Published in final edited form as: Virology. 2009 Nov 30;397(1):231. doi: 10.1016/j.virol.2009.11.014

Figure 4. TLR3 signaling increases RIG-I expression, but is not dependent on IFN signaling.

Figure 4

A and B) dsRNA increases RIG-I expression. 293 cells expressing TLR3 or LacZ (control) were treated without (−) or with (+) exogenous dsRNA (PolyI:C; 5 ug/ml).

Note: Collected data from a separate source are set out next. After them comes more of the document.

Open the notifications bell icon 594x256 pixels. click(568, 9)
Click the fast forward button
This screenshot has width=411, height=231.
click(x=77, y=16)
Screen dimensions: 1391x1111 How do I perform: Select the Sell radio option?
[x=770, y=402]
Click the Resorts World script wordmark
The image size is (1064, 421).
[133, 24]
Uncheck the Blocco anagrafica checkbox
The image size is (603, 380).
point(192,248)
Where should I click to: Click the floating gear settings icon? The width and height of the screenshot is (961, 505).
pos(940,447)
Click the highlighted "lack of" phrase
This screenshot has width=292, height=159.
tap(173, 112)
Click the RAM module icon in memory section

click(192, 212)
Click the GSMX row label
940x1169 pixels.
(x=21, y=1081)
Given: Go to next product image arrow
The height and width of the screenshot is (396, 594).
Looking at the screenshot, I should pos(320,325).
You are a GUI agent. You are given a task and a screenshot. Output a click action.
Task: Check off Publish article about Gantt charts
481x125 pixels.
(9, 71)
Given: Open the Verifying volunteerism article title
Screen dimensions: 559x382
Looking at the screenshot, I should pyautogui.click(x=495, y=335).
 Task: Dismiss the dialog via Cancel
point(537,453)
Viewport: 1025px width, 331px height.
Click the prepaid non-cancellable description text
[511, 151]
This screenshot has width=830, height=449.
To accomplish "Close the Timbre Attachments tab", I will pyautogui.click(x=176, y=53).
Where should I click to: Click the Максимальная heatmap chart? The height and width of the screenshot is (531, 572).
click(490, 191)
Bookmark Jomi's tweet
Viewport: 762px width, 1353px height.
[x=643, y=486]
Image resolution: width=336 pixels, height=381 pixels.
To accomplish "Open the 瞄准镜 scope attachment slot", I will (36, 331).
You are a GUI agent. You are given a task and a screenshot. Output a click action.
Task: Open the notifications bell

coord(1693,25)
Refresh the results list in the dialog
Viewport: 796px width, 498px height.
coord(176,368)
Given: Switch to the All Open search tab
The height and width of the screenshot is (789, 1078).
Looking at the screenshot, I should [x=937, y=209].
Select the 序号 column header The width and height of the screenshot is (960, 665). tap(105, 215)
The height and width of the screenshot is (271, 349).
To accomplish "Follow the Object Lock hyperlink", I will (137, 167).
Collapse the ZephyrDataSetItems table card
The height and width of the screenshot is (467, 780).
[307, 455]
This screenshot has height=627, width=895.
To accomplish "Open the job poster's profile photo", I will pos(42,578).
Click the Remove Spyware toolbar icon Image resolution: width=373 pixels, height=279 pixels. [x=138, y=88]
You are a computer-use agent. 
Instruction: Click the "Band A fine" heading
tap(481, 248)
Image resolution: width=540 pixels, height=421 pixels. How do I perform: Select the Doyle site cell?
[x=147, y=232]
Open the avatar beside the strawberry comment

After 18 h, lysates were harvested and analyzed by Western blotting for levels of RIG-I and actin (panel A) or by RT-PCR for levels of RIG-I and GAPDH RNA. C) IFN-beta secretion. 293 cells expressing TLR3 or LacZ were treated without (−) or with (+) 5 ug/ml PolyI:C dsRNA and after 18 h media was collected and analyzed by ELISA for IFN-beta. Media from A549 cells infected with P/V-CPI- was used as a positive control. Data are from triplicate samples and error bars represent standard deviation. D) STAT1 levels. 293-TLR3 cells were mock infected or infected at an moi of 10 with the indicated viruses. At 6 h pi, cells were left untreated or treated with (+) dsRNA. Six hr later, cell lysates were analyzed by western blotting for STAT1 and actin.